2. Adjustment period
No one probably expected the Musketeers to steamroll their way through the new conference undefeated, and anyone who did harbor that dream met up with reality in a game in Omaha. Xavier led early, fell behind by as many as 12, and then fought their way back to nearly tie the game in the last minute. Creighton made free throws, but the Musketeers acquitted themselves quite well. Notably, James Farr, Myles Davis, and Brandon Randolph combined for only six points.
Next came one of the best games of the year. Georgetown, a classic Big East team and a conference title contender, swaggered into the Cintas and beat the home team around at will. Leading by 17 with 15 minutes to play, the Hoyas had the game completely locked up and left the Musketeers staring down the barrel of back to back losses for the first time since the Bahamas. "After Georgetown's three threes to open the half, they didn't make another, after a field goal with 6:14 to play, they didn't score again, after opening the game 21-38 from the floor, they finished by going 4-17." Xavier roared back to win by ripping off a 44-14 run to end the game. That is not a typo, Xavier outscored the Hoyas by 30 when it mattered. Myles Davis only scored three, but it those three that opened the floodgates.
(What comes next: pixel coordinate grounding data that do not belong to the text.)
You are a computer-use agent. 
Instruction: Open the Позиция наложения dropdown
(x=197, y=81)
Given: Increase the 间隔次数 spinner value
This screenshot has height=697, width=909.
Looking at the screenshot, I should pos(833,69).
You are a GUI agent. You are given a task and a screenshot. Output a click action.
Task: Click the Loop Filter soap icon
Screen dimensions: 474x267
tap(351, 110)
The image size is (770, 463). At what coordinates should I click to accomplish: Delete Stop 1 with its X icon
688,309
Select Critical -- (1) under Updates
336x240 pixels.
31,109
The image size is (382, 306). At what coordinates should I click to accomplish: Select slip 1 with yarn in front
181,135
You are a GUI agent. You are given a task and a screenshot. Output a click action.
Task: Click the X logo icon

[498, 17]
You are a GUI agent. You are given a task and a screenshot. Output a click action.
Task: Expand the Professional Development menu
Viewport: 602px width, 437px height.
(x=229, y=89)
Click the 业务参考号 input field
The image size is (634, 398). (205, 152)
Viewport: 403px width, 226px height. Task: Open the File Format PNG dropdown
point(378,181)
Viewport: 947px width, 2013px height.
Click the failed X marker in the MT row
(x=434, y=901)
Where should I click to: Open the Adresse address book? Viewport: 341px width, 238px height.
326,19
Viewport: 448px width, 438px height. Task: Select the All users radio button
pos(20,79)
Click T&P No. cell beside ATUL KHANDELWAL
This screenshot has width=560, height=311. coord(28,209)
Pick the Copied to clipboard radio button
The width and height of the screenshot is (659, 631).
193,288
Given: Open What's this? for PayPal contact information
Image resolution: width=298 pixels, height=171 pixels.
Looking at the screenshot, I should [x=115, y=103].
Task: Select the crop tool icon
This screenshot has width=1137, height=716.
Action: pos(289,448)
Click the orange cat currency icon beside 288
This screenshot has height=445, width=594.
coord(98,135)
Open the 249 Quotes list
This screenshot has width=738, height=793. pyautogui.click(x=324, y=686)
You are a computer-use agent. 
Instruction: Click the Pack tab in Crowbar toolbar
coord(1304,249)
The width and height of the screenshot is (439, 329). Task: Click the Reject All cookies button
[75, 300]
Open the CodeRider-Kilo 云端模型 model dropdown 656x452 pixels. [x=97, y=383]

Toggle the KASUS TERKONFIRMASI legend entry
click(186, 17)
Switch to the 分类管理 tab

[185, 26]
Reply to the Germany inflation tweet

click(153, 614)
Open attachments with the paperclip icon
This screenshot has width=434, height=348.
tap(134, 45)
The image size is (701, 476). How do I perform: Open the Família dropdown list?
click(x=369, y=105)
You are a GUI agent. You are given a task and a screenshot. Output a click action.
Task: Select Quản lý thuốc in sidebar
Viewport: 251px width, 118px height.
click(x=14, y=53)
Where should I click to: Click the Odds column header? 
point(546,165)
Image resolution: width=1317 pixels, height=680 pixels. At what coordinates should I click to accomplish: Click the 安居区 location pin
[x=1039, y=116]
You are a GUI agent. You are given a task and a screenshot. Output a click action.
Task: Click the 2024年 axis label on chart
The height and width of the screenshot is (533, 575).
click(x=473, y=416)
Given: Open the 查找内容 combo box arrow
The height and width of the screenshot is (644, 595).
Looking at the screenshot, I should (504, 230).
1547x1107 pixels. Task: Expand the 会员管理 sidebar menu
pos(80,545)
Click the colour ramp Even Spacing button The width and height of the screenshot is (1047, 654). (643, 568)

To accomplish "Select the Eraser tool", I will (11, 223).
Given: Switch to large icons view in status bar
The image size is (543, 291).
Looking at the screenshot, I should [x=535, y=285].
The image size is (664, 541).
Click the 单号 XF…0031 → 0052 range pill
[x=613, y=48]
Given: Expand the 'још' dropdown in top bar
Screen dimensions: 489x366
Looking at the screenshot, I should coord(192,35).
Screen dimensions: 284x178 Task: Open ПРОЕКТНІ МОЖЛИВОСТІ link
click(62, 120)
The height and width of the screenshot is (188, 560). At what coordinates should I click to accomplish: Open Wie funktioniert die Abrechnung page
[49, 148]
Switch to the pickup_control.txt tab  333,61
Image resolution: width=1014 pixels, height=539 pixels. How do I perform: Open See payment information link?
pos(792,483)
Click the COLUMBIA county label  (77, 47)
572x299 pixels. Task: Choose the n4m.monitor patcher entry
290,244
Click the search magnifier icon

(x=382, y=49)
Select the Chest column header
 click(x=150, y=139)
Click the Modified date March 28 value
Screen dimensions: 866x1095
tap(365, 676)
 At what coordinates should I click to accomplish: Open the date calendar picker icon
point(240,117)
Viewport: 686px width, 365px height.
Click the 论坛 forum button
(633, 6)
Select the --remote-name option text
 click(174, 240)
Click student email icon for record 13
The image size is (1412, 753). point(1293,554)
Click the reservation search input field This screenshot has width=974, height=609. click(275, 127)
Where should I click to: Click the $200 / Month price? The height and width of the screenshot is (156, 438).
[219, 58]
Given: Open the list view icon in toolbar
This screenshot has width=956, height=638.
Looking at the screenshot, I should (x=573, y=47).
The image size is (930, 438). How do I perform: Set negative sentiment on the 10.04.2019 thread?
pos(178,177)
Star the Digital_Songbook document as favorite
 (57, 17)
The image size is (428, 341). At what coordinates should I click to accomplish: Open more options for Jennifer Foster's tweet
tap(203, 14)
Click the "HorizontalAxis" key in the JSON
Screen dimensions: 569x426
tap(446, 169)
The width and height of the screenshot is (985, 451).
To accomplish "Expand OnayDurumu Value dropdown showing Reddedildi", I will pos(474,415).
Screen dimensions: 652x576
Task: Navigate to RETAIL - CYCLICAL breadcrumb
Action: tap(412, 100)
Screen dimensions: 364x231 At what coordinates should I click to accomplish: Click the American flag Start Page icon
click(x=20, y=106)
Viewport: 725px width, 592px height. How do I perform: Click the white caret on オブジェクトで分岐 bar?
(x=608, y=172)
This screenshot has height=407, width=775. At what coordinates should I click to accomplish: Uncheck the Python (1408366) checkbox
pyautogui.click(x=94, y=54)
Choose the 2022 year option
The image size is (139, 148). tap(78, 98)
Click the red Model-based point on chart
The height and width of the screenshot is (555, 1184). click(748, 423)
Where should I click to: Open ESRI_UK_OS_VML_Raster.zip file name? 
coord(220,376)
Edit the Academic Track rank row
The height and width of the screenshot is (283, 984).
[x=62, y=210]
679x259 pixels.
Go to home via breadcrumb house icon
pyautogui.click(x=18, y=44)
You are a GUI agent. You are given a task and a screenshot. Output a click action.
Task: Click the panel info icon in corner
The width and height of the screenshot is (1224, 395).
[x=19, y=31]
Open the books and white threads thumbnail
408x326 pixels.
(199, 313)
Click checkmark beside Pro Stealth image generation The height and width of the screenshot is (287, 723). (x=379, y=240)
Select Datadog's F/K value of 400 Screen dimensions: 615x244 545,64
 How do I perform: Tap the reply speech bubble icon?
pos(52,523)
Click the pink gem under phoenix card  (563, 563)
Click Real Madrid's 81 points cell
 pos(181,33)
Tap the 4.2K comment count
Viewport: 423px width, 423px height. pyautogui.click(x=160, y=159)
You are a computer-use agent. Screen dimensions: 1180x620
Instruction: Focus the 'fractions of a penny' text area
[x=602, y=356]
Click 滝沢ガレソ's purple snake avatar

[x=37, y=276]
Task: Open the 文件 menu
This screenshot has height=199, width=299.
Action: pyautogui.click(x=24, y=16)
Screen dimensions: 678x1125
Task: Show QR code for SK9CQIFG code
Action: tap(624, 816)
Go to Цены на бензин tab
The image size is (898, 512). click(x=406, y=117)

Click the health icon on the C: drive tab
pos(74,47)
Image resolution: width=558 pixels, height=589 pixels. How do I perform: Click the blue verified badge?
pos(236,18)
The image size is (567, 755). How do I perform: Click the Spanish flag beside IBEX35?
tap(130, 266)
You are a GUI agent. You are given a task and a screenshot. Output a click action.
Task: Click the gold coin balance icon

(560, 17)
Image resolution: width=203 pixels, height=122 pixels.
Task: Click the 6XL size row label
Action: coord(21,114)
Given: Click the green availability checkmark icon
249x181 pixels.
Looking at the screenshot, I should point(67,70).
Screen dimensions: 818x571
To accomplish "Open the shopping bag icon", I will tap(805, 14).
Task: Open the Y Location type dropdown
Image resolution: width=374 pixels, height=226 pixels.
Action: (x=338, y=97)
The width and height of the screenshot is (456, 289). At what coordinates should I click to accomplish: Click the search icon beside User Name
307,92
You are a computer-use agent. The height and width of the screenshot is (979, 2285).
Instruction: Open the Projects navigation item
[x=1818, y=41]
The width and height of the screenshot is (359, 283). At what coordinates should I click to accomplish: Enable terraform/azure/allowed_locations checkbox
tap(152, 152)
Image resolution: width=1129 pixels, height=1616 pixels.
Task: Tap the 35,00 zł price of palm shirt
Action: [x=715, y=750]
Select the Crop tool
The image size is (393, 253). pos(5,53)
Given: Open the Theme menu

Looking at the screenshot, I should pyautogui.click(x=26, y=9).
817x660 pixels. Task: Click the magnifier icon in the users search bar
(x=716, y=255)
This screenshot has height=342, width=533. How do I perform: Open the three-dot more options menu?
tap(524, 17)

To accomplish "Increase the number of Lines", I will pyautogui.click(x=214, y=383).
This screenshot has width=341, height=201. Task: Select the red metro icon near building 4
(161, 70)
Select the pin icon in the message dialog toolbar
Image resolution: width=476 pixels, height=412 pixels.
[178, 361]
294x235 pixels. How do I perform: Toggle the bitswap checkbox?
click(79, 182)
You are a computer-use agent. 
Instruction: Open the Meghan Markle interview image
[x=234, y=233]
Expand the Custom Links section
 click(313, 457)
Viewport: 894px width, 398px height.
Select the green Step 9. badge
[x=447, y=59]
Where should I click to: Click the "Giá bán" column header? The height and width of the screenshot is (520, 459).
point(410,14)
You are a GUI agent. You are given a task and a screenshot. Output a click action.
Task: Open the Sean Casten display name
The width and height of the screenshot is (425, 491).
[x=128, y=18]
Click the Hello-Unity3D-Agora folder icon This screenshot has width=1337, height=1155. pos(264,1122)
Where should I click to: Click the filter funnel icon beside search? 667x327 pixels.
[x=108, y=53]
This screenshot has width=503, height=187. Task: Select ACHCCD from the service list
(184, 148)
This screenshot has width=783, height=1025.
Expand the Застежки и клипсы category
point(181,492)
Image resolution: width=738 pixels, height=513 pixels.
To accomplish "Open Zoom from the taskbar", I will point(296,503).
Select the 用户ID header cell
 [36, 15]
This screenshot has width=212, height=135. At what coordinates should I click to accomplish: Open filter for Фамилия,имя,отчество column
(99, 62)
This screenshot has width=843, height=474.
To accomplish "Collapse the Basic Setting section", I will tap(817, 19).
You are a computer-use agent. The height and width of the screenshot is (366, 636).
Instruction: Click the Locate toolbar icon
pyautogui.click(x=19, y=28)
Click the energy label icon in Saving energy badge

That game, if not a subsequent win over a terrible DePaul team, had begun to expose some cracks in the Musketeers though. Xavier was clearly vulnerable to attack from behind the arc and capable of going cold for long stretches themselves. The upcoming opponents must have recognized that, because things tipped downhill soon for the Musketeers.
3. Here we go again
Xavier followed the Georgetown and DePaul wins by dropping three straight. First was Providence at the Dunkin Donuts Center. The Friars went 8-20 from behind the arc, getting good looks pretty much whenever they so desired. "Since conference play started though, the Musketeers have been eighth in the Big East in defense and posted a defensive efficiency number ten points higher than their aggregate season average. In short, Xavier cannot stop anyone right now." That trend wouldn't end any time soon.
Next came one of the losses that ended up with Xavier in the play-in game in Dayton instead of seeded where they should have been. Committees make (glaring, egregious) mistakes all the time, but losing to Seton Hall is not one of them, that's squarely on the team. The Pirates went 8-22 from behind the arc and the Musketeers themselves never got their offense going, despite 37 combine points from Semaj and Stainbrook. Myles Davis was 2-9, James Farr didn't score, and Brandon Randolph was nearing the exciting climax of his disappearing act.
Losing to Villanova isn't really ever a bad loss, but the way Xavier did it certainly made it seem that way. Xavier traveled to Philadelphia and simply got annihilated by a Wildcats team that scored from deep whenever it felt so led. "Uninspired, apathetic, appalling, horrid, unconscionable, dreadful, embarrassing, systemic failure. You can choose your negative descriptor tonight and odds are you'll be right. If this team shows up again on Saturday, it's four losses in a row." The Musketeers allowed Nova to go 11-28 from deep to increase their rep as the worst three point defense in the league. A promising start was on the rocks, and there was a lot that needed to be fixed to recover it.